> **Page excerpt**:
▶

Each segment is associated with a specific gesture, i.e., gentle,
moderate, aggressive, soft, loud, etc. The segments do not need to
be directly related to each other (as, for example, movements in a
musical composition are related), but instead can be discrete
musical or audio phrases, songs, etc (thus permitting the user act
like a "DJ but using gestures to select appropriate songs to play,
as opposed to identifying the songs specifically).
[0037] FIG. 3 is a flow diagram that illustrates operation of the
playback system in "DJ" mode. As a gesture is received (step 36),
the playback module 12 selects a segment which corresponds to the
gesture (step 38) and ports it to the audio system 20 (step 40). If
more than one segment is available, a specific segment can be
selected at random or in accordance with a predefined or generated
sequence. If a segment ends prior to the receipt of another gesture
another segment corresponding to that gesture can be selected, the
present segment can be repeated, or the playback terminated. If one
or more gestures are received during the playback of a given
segment, the playback module 12 preferably continuously revises the
next segment selection in accordance with the received gestures and
plays that segment when the first one completes. Alternatively, the
presently playing segment can be terminated and the segment
corresponding to the newly entered gesture started immediately or
after only a short delay. In yet another alternative the system can
queue the gestures for subsequent interpretation in sequence as
each segment's play back completes. In this manner a user can
easily request, for example, three exciting songs followed by a
relaxed song by entering the appropriate four gestures.

◀

> **Dataset excerpt**:
▶

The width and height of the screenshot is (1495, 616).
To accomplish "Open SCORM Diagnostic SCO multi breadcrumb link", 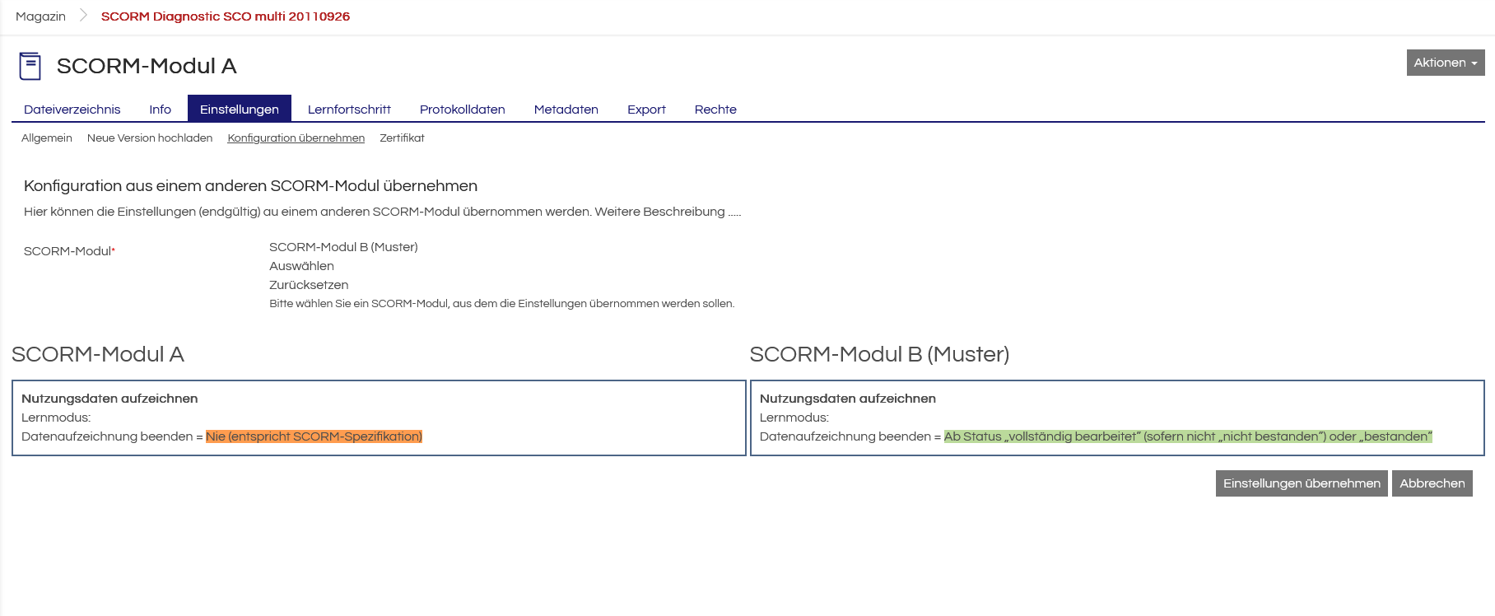I will (x=225, y=16).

◀

> **Work to do**: Can you copy the full gesture playback passage word for word? The data has no connection to the gesture playback passage.

> **Written solution**:
Each segment is associated with a specific gesture, i.e., gentle,
moderate, aggressive, soft, loud, etc. The segments do not need to
be directly related to each other (as, for example, movements in a
musical composition are related), but instead can be discrete
musical or audio phrases, songs, etc (thus permitting the user act
like a "DJ but using gestures to select appropriate songs to play,
as opposed to identifying the songs specifically).
[0037] FIG. 3 is a flow diagram that illustrates operation of the
playback system in "DJ" mode. As a gesture is received (step 36),
the playback module 12 selects a segment which corresponds to the
gesture (step 38) and ports it to the audio system 20 (step 40). If
more than one segment is available, a specific segment can be
selected at random or in accordance with a predefined or generated
sequence. If a segment ends prior to the receipt of another gesture
another segment corresponding to that gesture can be selected, the
present segment can be repeated, or the playback terminated. If one
or more gestures are received during the playback of a given
segment, the playback module 12 preferably continuously revises the
next segment selection in accordance with the received gestures and
plays that segment when the first one completes. Alternatively, the
presently playing segment can be terminated and the segment
corresponding to the newly entered gesture started immediately or
after only a short delay. In yet another alternative the system can
queue the gestures for subsequent interpretation in sequence as
each segment's play back completes. In this manner a user can
easily request, for example, three exciting songs followed by a
relaxed song by entering the appropriate four gestures.